TEXT BLOCK:

Dr. Steven Park, a neurologist at Advanced Healthcare, knows all too well just how disrupting migraines can be for people. Up to 30% of his patients suffer from headaches.
Luckily, he said new and advanced medical care for migraines has changed the course of treatment. Interestingly, Park added that up to 80% of people who believe they are having sinus headaches, are really experiencing a migraine. “It’s the most widely accepted wrong information,” Dr. Park said.
Why you get migraines
A migraine is a very severe or disabling headache not caused by any physical or neurological disease. According to Dr. Park, it is a neurogenic process triggered by genetically oriented factors.
When the brain’s headache generator starts to process a migraine, three major areas are affected – the central pain center, nerve endings, and blood vessels of the head and face. This process is complicated by chemicals, known as neurotransmitters, that cause aseptic inflammation (tissue reaction) in the blood vessels and nerve endings.
If you experience frequent migraines, your pain threshold decreases, both in the brain and in your nerve endings – a vicious circle, leaving many without the ability to function normally in their day-to-day lives.
There are also two major groups of migraine, with aura and without aura. Aura means warning symptoms that are anatomically specific to part of the brain – dizziness, numbness, sensitivity or visual distractions, for instance.
About 50% of migraine sufferers experience prodromal symptoms that can take place several hours to days ahead. These are not anatomically specific to the brain and may include things like food cravings, mood swings and fatigue.
Diagnosis
During a patient’s first visit, Dr. Park takes a detailed history and conducts a physical examination. The exam, combined with some very specific criteria outlined by the International Headache Society (IHS), helps him to diagnose the problem.
“The way that we diagnose is through a thorough understanding of the headache and the patient,” said Dr. Park. “That helps us to manage the situation.”
When a patient describes recurrent, disabling headaches, but has no other underlying brain related disease, it’s likely a migraine.
“Many symptoms start in the back of the head (at the base of the skull) and come forward,” he added. “That’s the process (of migraine).”
Women are more frequently burdened with migraines, at a ratio of 3 to 1 more often than men. In addition, many women frequently experience migraines during their menstrual cycle.

REQUIRED ACTIONS:
(a) Answer these about the migraine text, marking each answer (i), (ii), (iii) to match:
(i) Up to what share of people who believe they have sinus headaches are really having a migraine?
(ii) What are the two major groups of migraine?
(iii) At what ratio are women burdened with migraines more often than men?
(b) Give the next part of the migraine text, starting right after its last sentence.
The lines that come next have no part in any of this.

DATA:
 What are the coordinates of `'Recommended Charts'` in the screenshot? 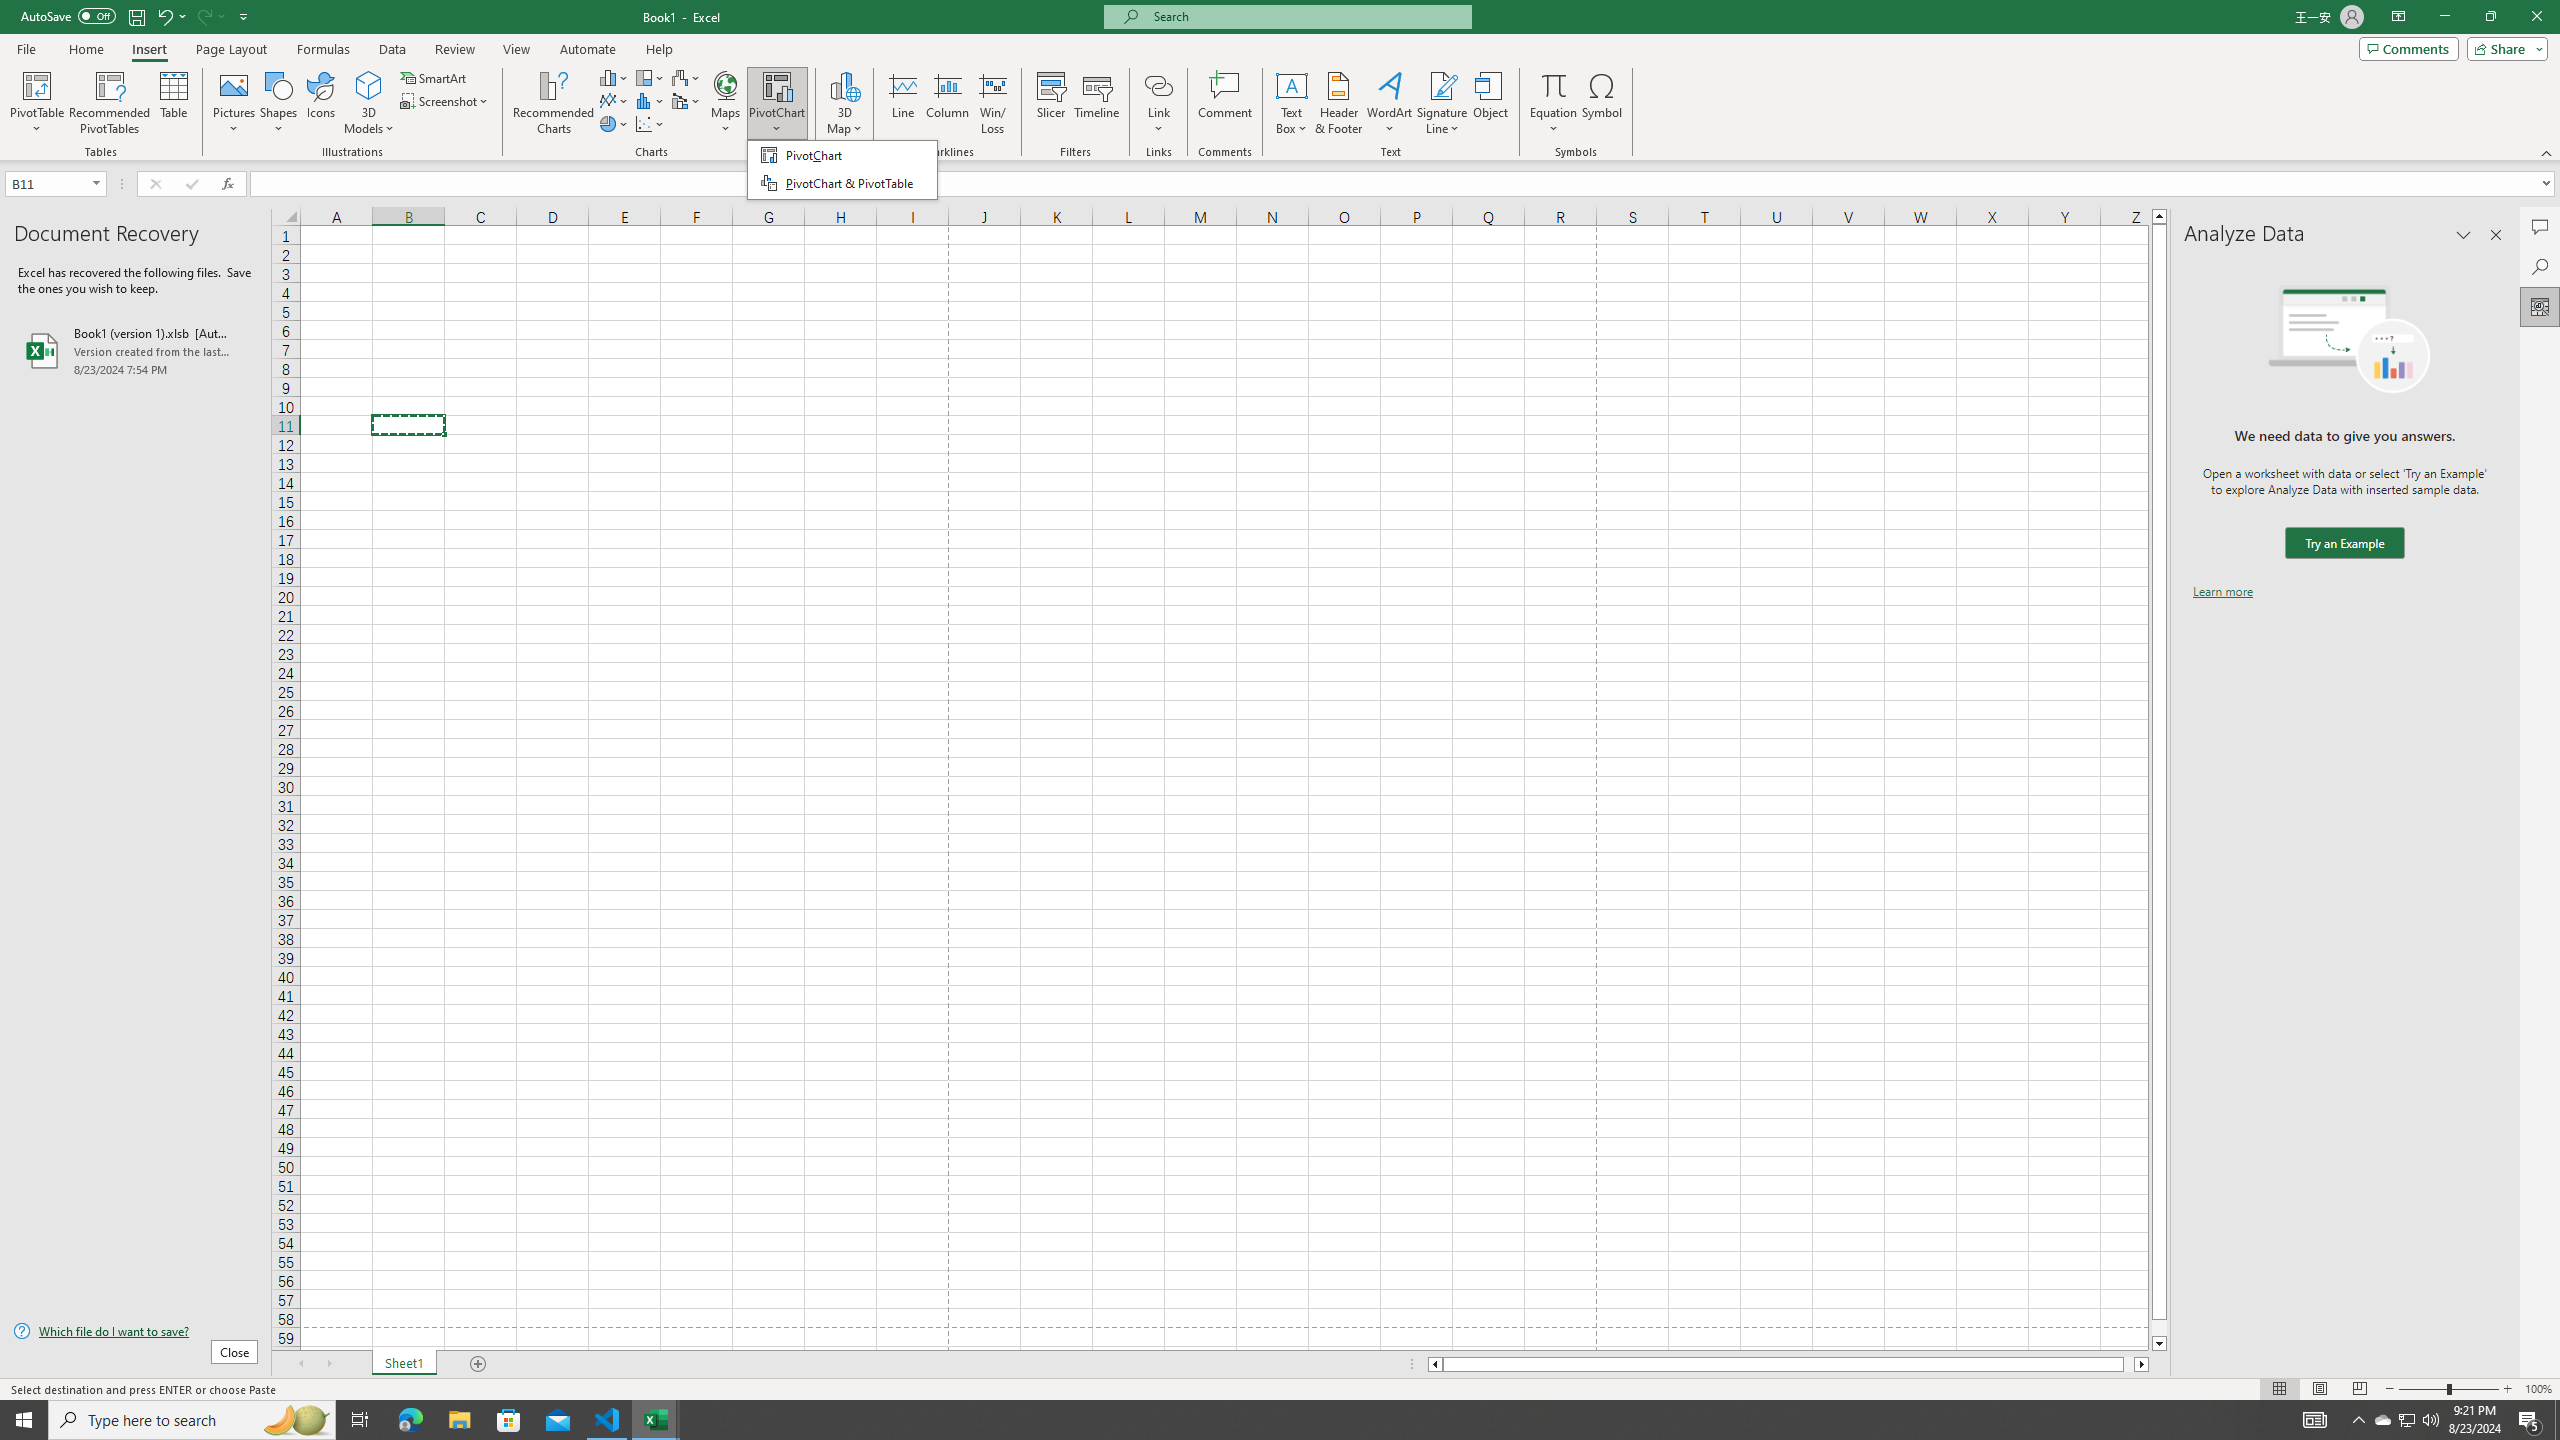 It's located at (554, 103).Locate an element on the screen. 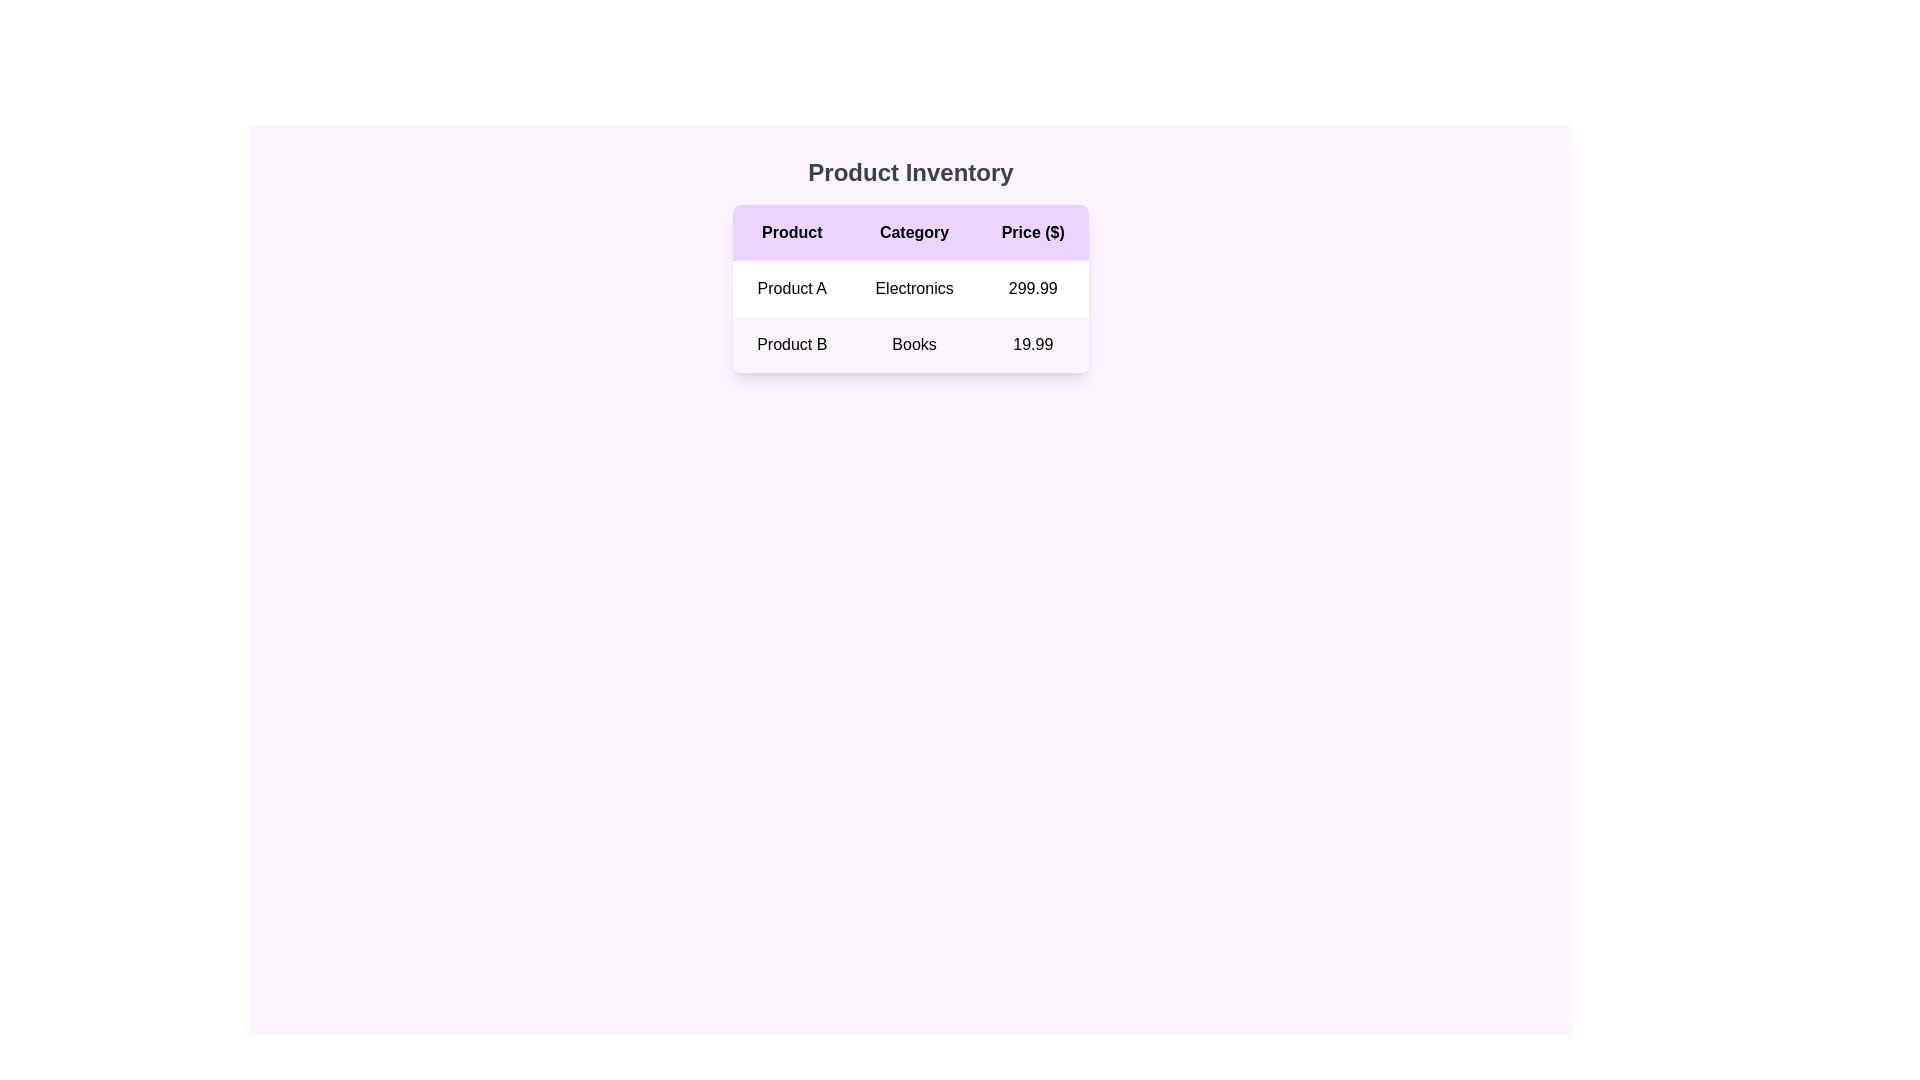 Image resolution: width=1920 pixels, height=1080 pixels. the 'Product' text label, which is a bold black label on a light purple background, located in the header row of the product inventory table is located at coordinates (791, 231).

RESULTS OF THE TASKS:
(a)
(i) Up to 80%
(ii) With aura and without aura
(iii) 3 to 1

(b)
In children before puberty, migraines tend to be slightly more prevalent in boys than girls. It leads to an interesting consideration regarding hormonal effects on migraines.
Feeling better
Within the last 10 years, help has definitely arrived in the form of triptans, a serotonin-specific receptor agonist. This drug treats migraine symptoms by decreasing the inflammation around the blood vessels and nerve endings around the head and face, and desensitizing the central pain center.
Fast-acting drugs include Imitrex, Zomig, Maxalt, Axert and Relpax, and long-acting medication includes Amerge and Frova. Long-acting drugs are used for patients who have recurrent headaches even after they’ve used the immediate acting triptans.
“The key, if you have aura or prodroma symptoms, is to take the medicine immediately,” Dr. Park said. “If you have no warning symptoms, and your headache starts slowly, then gets bigger, the sooner the better.”
Imitrex also comes in an injectable and nasal spray. These forms of the drug are used in cases when it’s too late for the early warning symptoms. For instance, a migraine sufferer wakes up and is already experiencing a headache, or for patients whose migraine is rapidly progressing.
“With triptan, we see a significant improvement in two-thirds of the cases,” he added. “That means they can continue living their lives.”
The down side is that 20% to 35% of patients have recurrent headaches after the triptan wears off. For them, a second dose is in store.
“If you have a migraine more than once a week or more than four times per month, you should treat them with prophylactic therapy,” advised Dr. Park.
Widely used prophylactic agents include beta-blockers (for blood pressure), the antidepressant tricyclics, and anticonvulsants (seizure medicine).